[Records from a data collection]
-*-
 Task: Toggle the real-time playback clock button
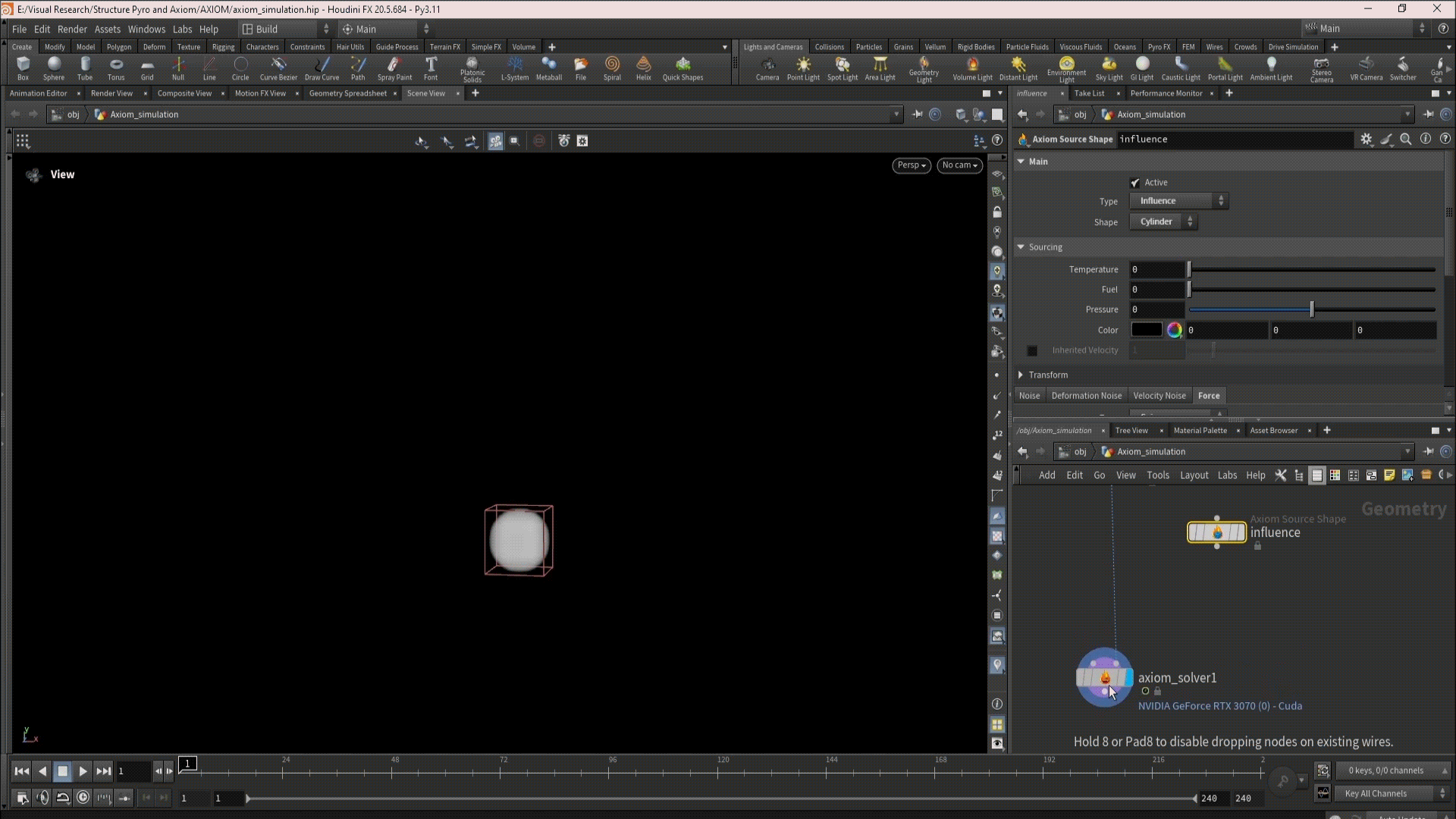[83, 797]
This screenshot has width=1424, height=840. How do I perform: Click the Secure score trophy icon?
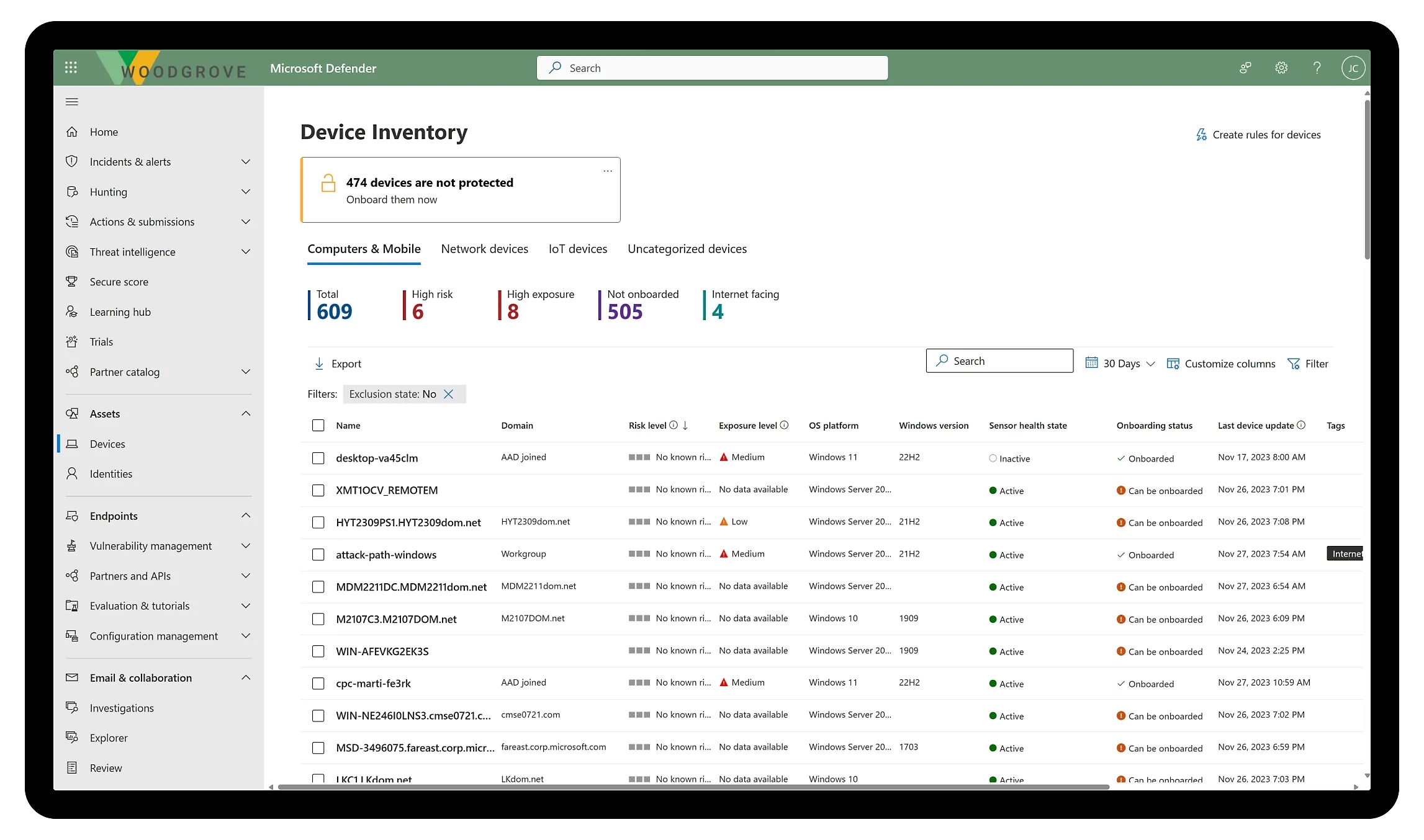click(x=72, y=282)
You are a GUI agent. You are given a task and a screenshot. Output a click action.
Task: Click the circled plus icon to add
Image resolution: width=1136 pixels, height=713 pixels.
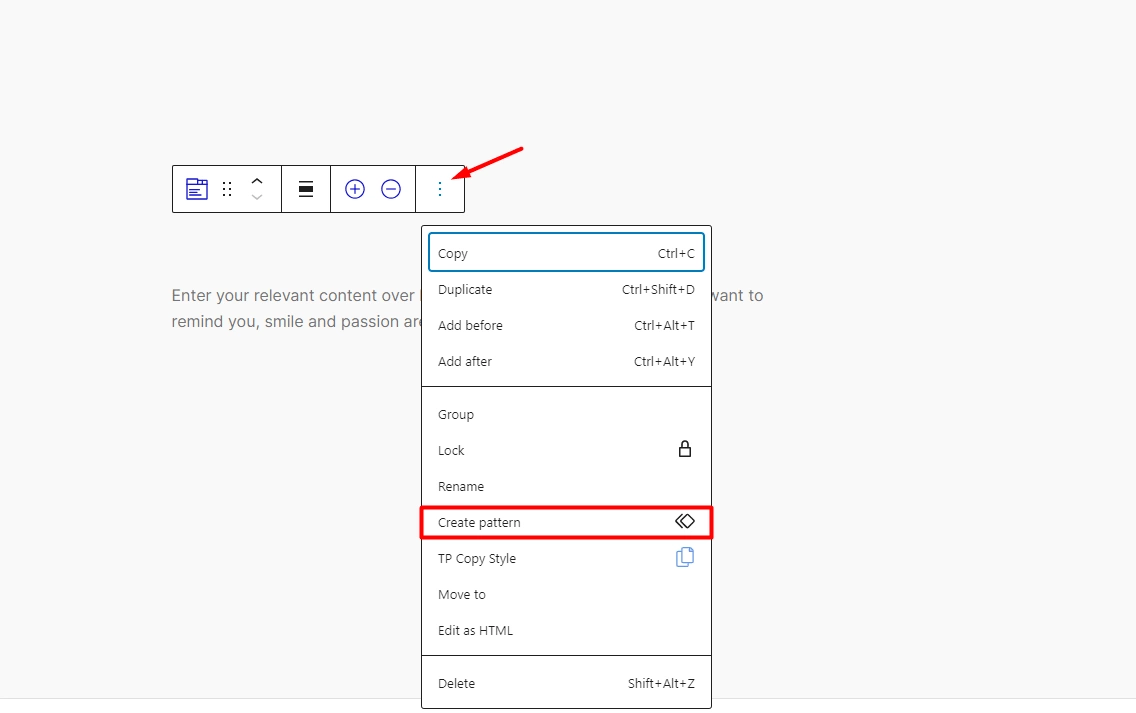click(x=355, y=188)
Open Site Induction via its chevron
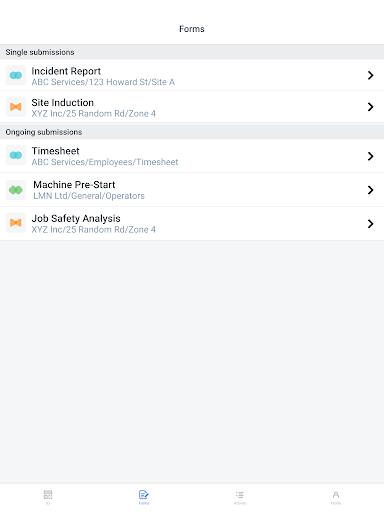The image size is (384, 512). tap(370, 107)
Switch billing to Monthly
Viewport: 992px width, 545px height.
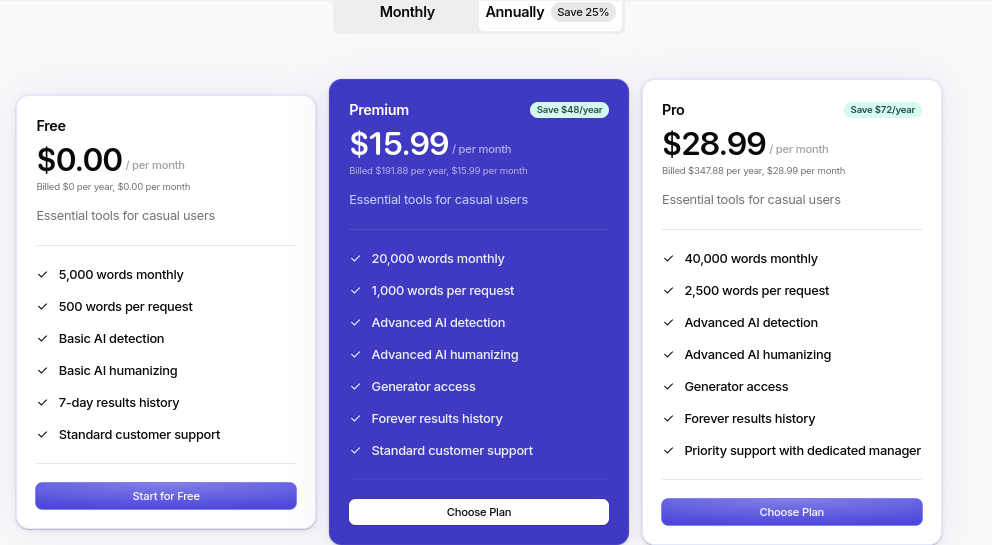[407, 12]
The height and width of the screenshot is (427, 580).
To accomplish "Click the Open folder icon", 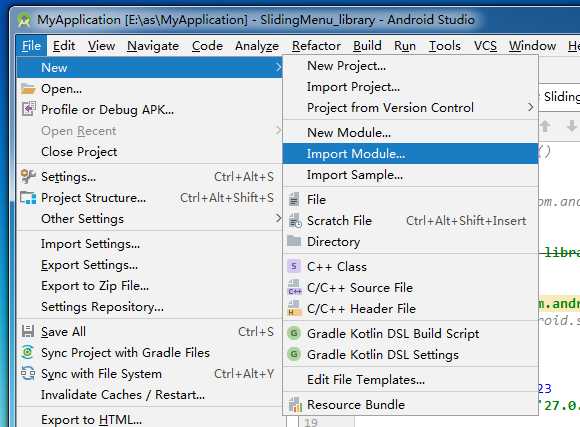I will click(28, 89).
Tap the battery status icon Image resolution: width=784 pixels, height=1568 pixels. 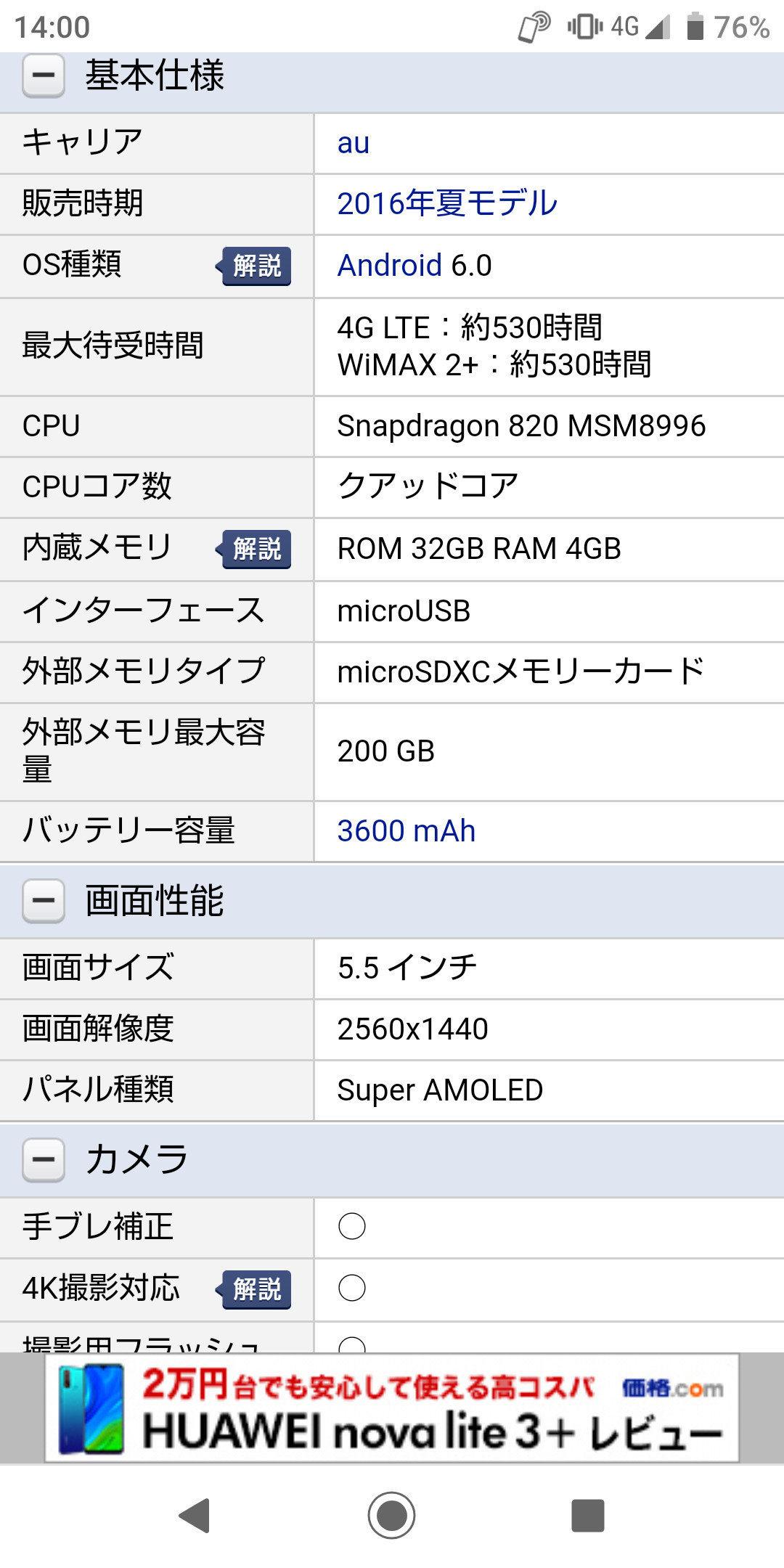[x=695, y=27]
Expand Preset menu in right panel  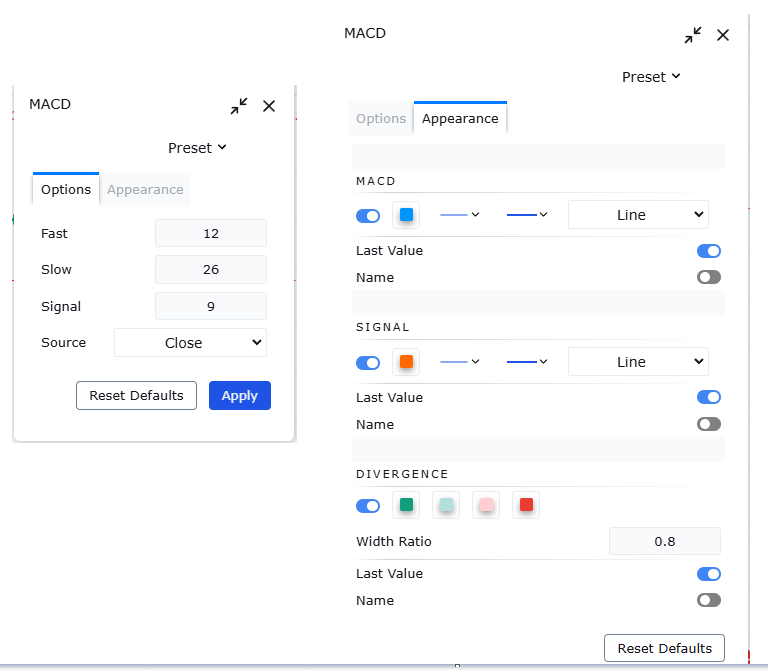[651, 77]
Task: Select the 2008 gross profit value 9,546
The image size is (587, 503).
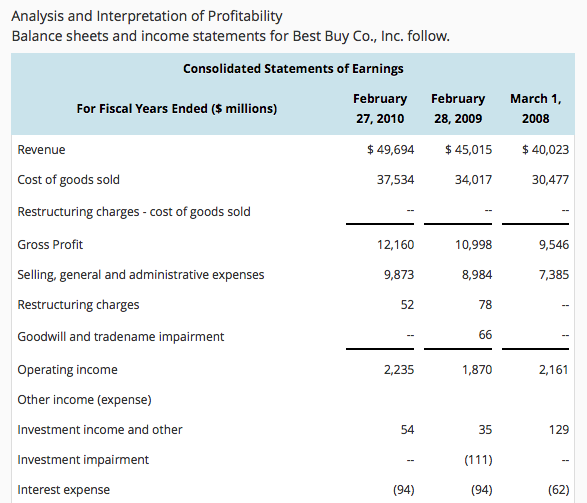Action: click(554, 244)
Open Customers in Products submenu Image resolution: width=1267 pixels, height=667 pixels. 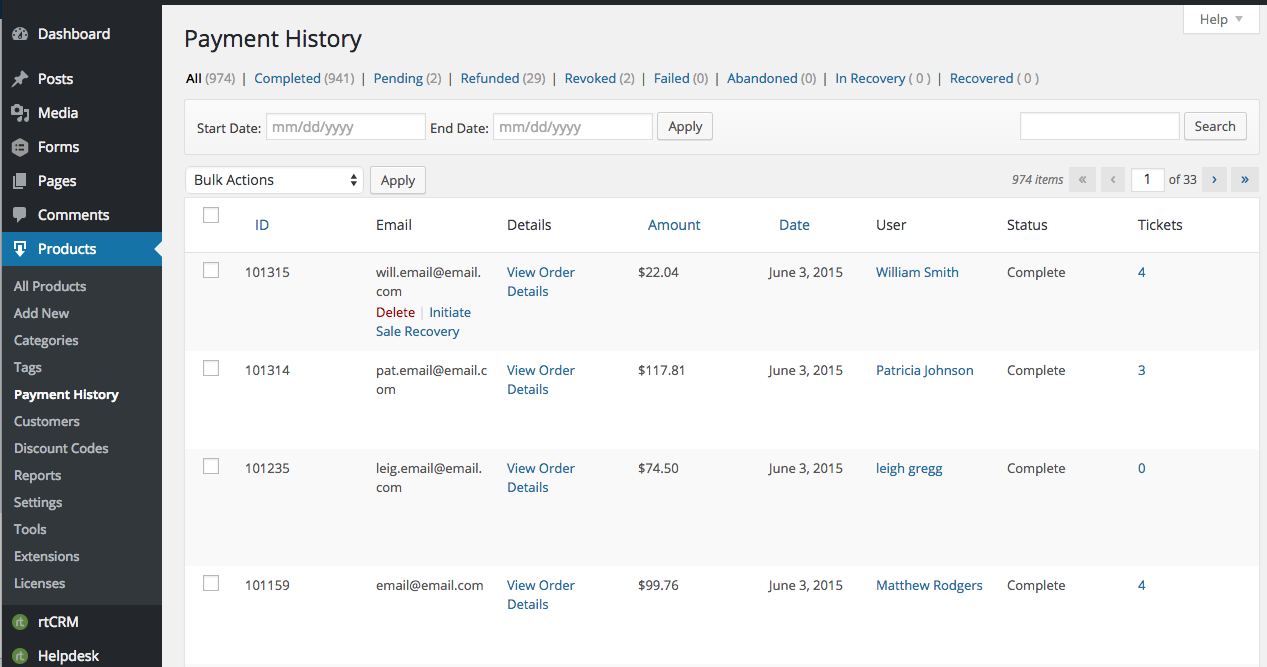(x=47, y=421)
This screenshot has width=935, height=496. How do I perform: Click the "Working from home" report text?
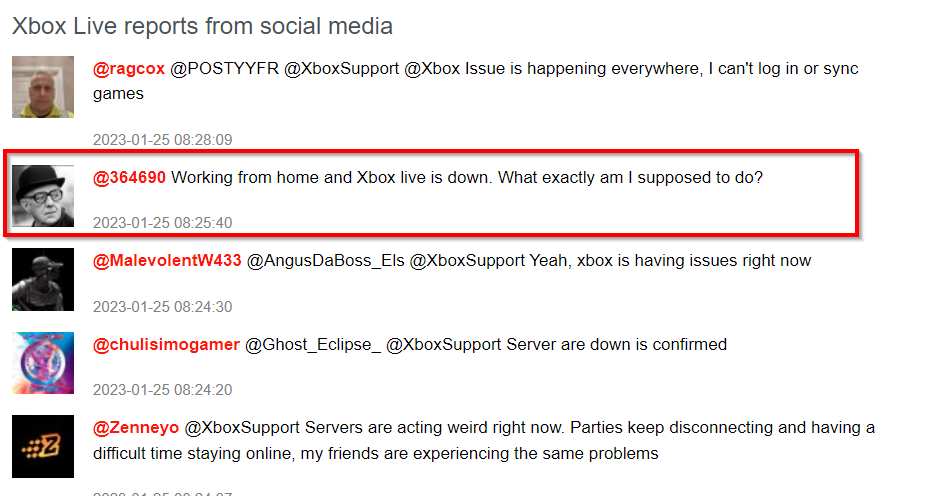pyautogui.click(x=467, y=178)
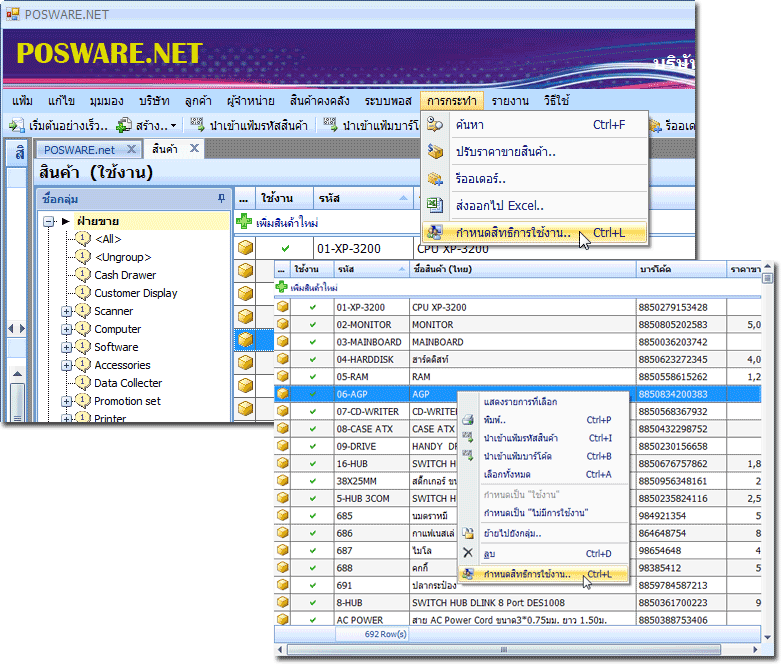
-*-
▶ _WORK TO BE COMPLETED_
Lay out everything from the row with "You are a GUI" down to the row with "click(x=355, y=188)" as a numbered list, skipping blank lines and leaving out the pictures.

▶ _PROBLEM SOLUTION_
1. You are a GUI agent. You are given a task and a screenshot. Output a click action.
2. Task: Click the circled plus icon to add
3. Image resolution: width=1136 pixels, height=713 pixels.
4. click(x=355, y=188)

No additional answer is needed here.